I am frankly surprised to hear anyone is doing the real-time part of HFT stuff in JavaScript, but now that you’ve informed me they are, I’m going to silently shudder off in the corner for a while.
JS = Jane Street, not javascript.
Oh! If that’s what’s being referred to, I’m under the impression, given that they build hardware, that although almost everything there is OCaml, the stuff that has to respond in real time is probably doing the work in hardware…
Yeah. After the original post, I realized that I’d ended up with “JS” in the first sentence, and revised it to say “Jane Street”. @perry must have seen the original version, and read it in a natural way. My fault for posting too quickly.

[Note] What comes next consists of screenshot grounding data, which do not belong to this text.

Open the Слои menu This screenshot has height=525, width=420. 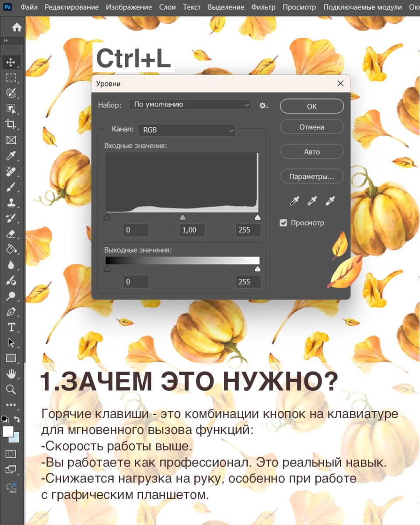[168, 7]
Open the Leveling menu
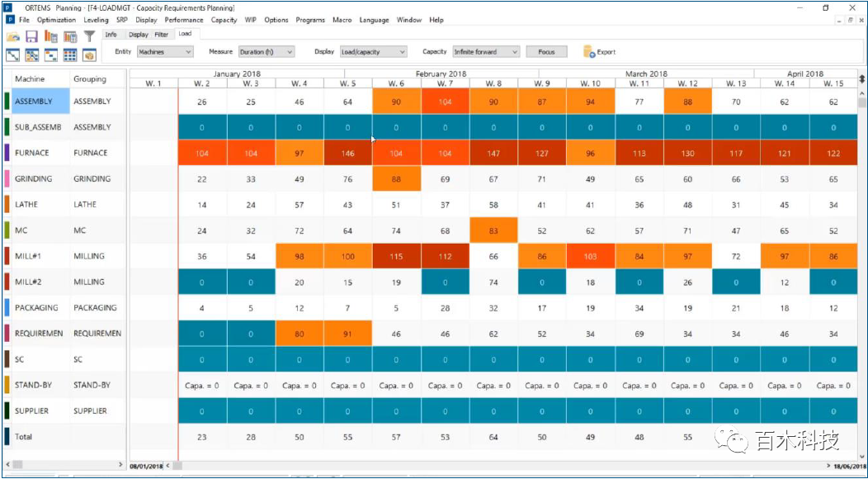Image resolution: width=868 pixels, height=479 pixels. pos(96,20)
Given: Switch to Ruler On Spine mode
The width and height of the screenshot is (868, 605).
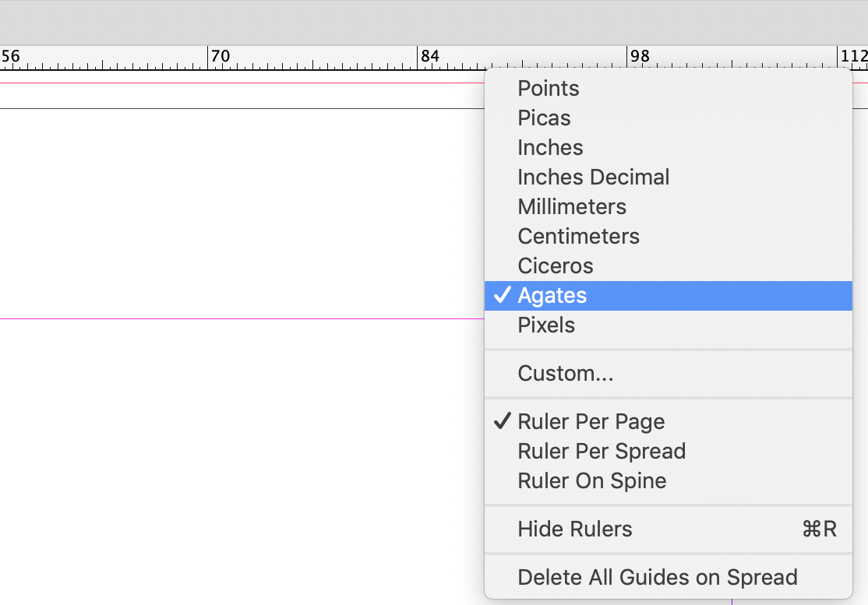Looking at the screenshot, I should 591,480.
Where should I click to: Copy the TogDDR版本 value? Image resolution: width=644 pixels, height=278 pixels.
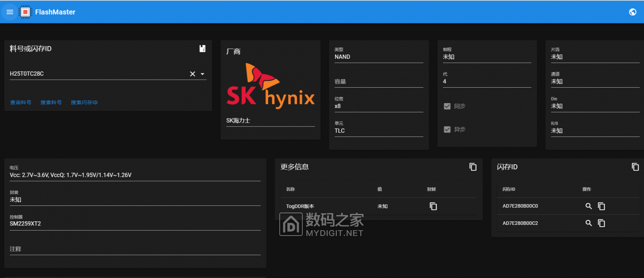coord(433,206)
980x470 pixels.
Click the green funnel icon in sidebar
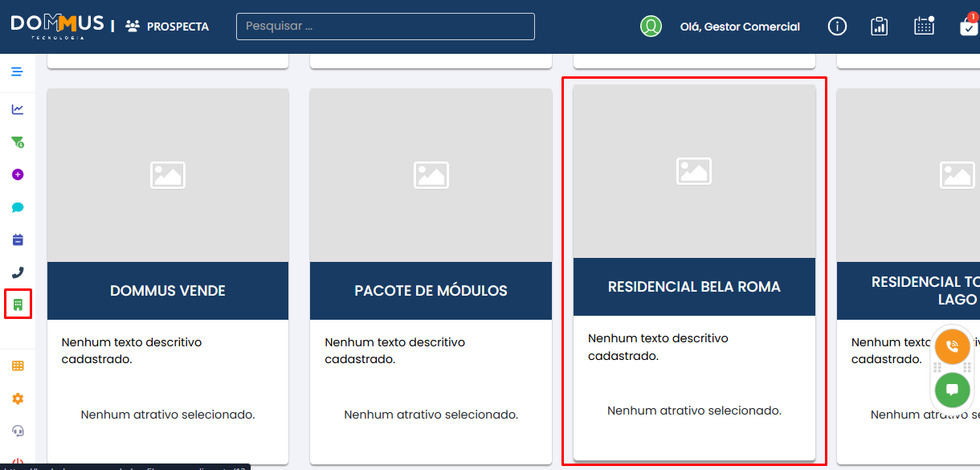18,142
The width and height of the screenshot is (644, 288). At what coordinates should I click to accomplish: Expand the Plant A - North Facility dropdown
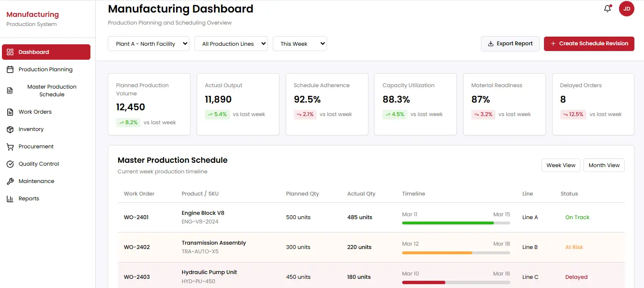pyautogui.click(x=149, y=44)
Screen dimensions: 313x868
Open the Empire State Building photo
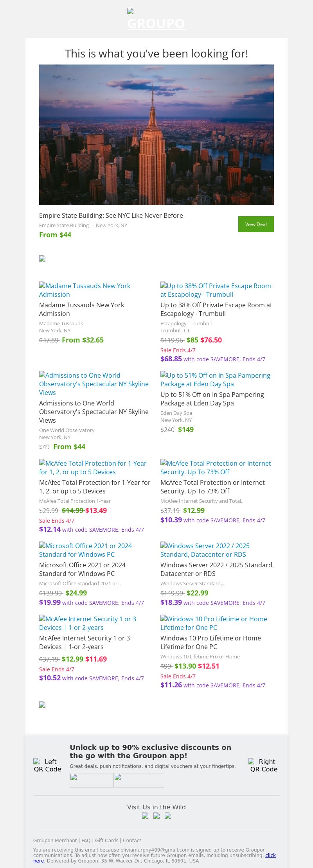coord(157,135)
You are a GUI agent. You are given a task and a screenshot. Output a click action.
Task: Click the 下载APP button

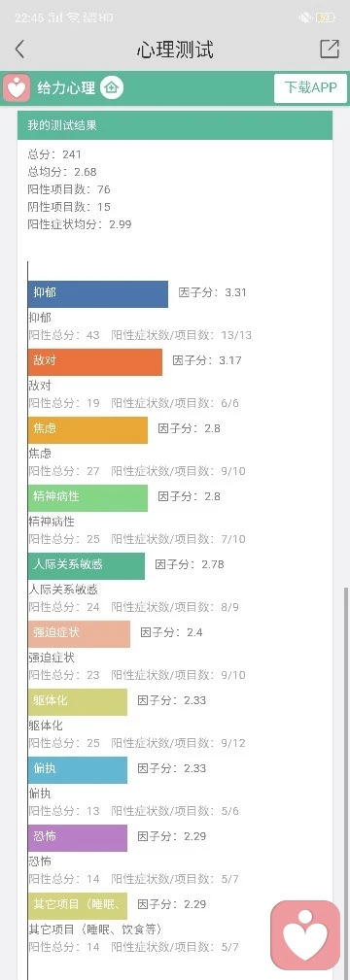[x=310, y=87]
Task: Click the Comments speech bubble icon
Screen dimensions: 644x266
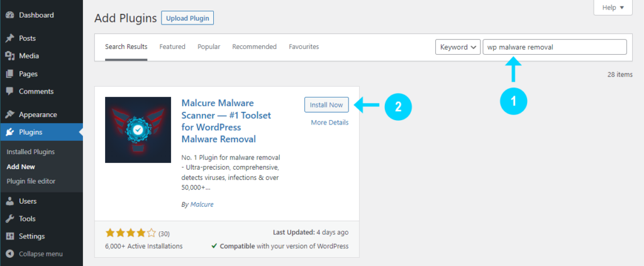Action: click(10, 91)
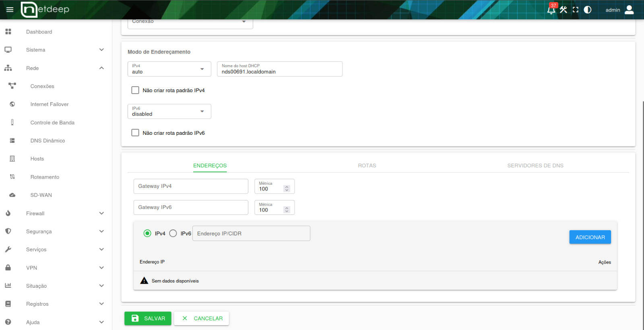Click the ADICIONAR button

tap(590, 237)
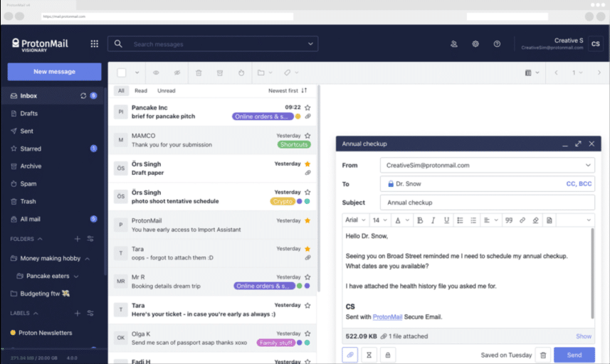Unstar the ProtonMail Import Assistant email

[x=307, y=220]
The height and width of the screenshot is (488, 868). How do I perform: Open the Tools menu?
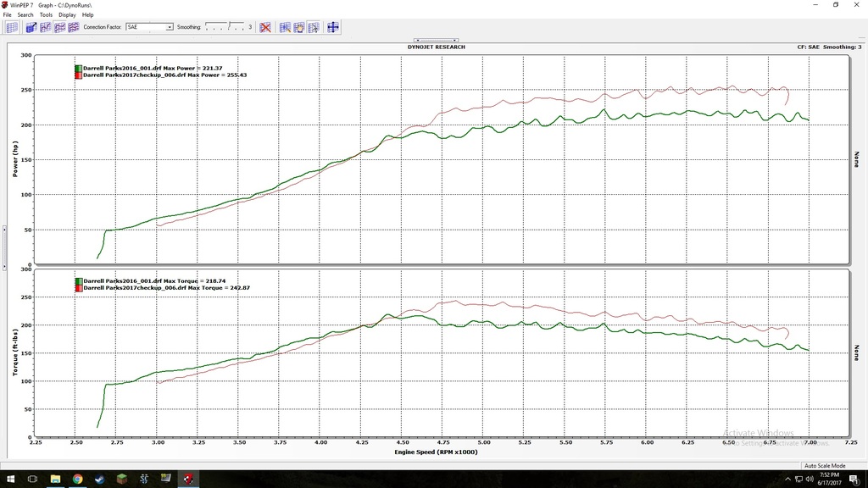(45, 14)
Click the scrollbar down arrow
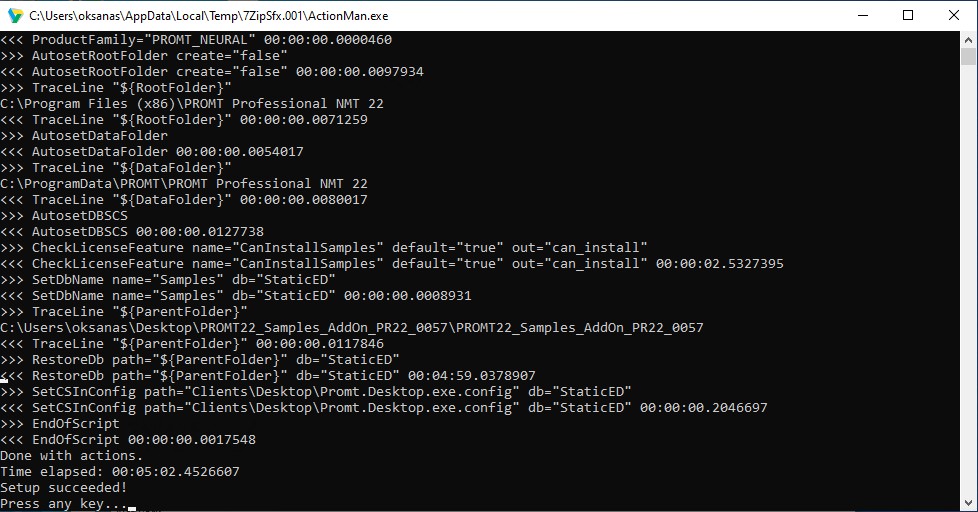The image size is (978, 512). [968, 502]
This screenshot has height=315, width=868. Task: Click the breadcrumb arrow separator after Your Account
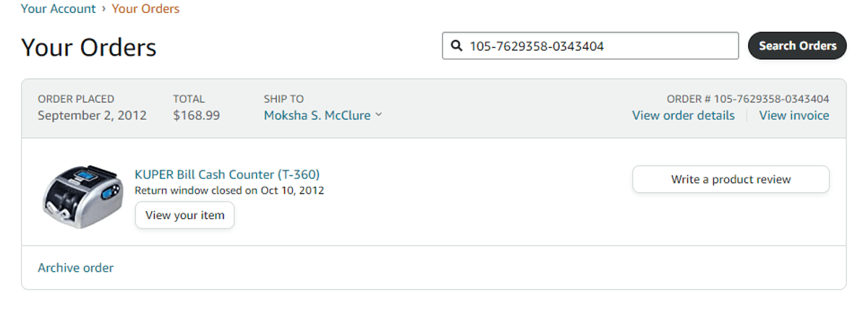coord(103,9)

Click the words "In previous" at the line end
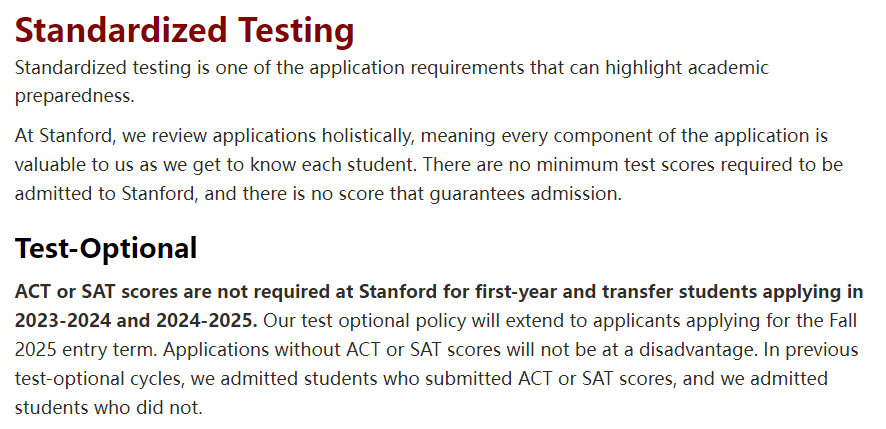(811, 349)
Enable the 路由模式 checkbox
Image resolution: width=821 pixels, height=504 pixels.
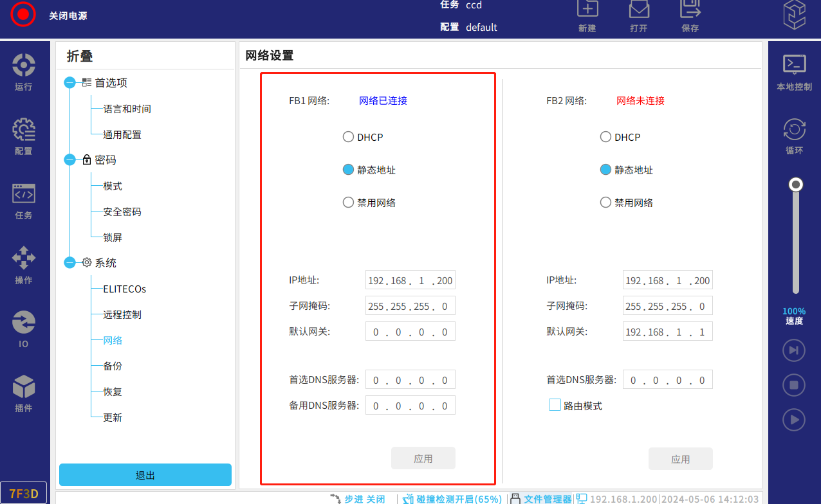pyautogui.click(x=555, y=406)
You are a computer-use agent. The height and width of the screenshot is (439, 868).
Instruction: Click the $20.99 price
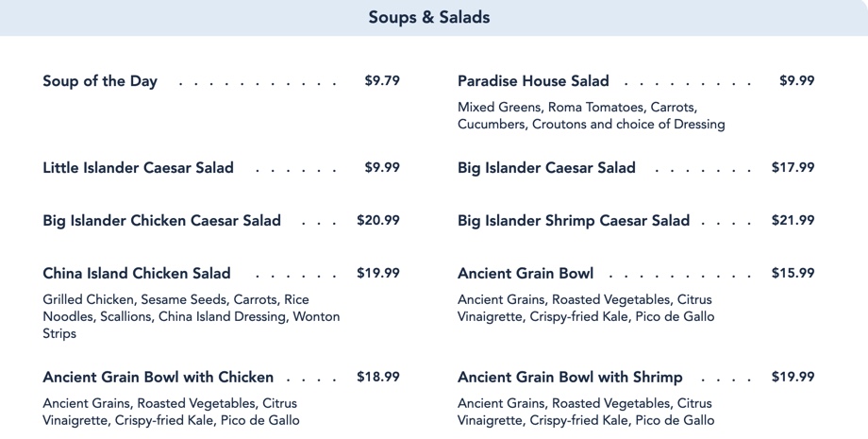point(378,221)
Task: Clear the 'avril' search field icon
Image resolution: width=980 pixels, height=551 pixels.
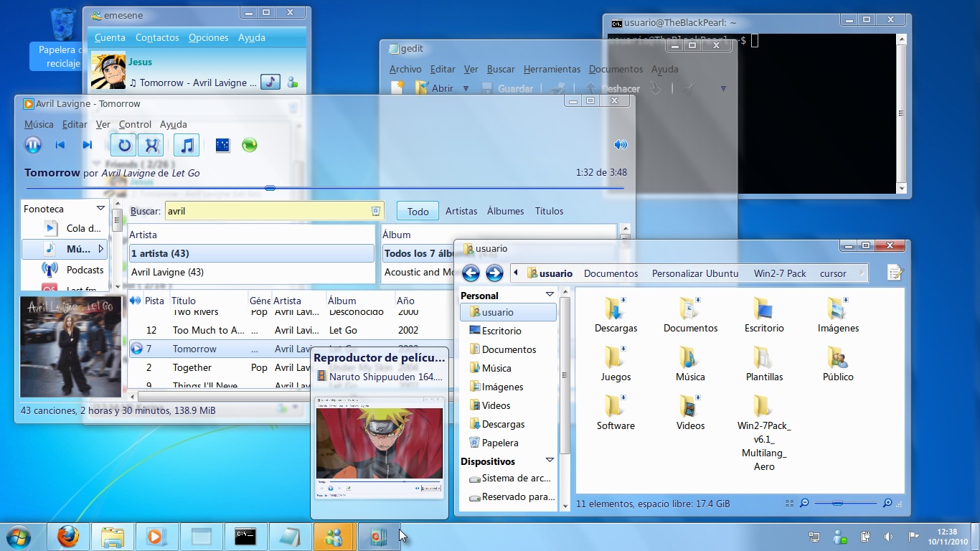Action: click(x=375, y=212)

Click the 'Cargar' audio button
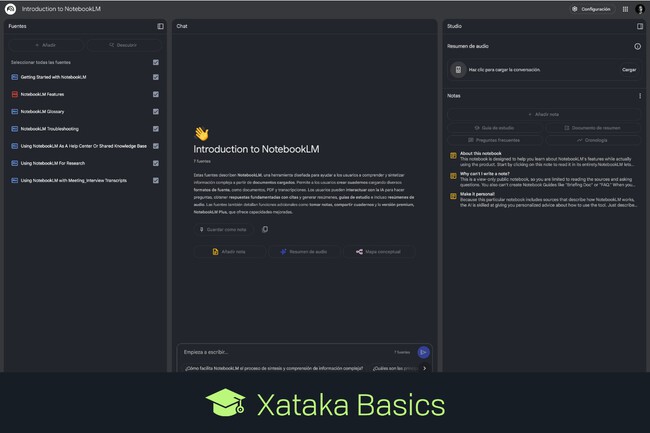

Nope! We write a ton of soft-real-time applications in OCaml, where we have programs that turn around packets in single-digit microseconds, and process millions of transactions per second on a single-core OCaml program.
You need to adopt a very particular programming style where you allocate very little and promote nothing; but OCaml is actually a hospitable home for such programs, once you learn how to write them.
I used to think that linear and affine types were going to be more important for writing these kinds of applications. But while these programs have to recycle objects and therefore need to be cognizant of lifetimes, the disciplines around this tend to be very simple, and I don’t know of any bugs we’ve hit because of these cases. So I’m now less sure that that’s the place I want to spend my type-system complexity budget…
y
I’d love to see an article about this programming style. I personally can’t imagine avoiding allocation in OCaml.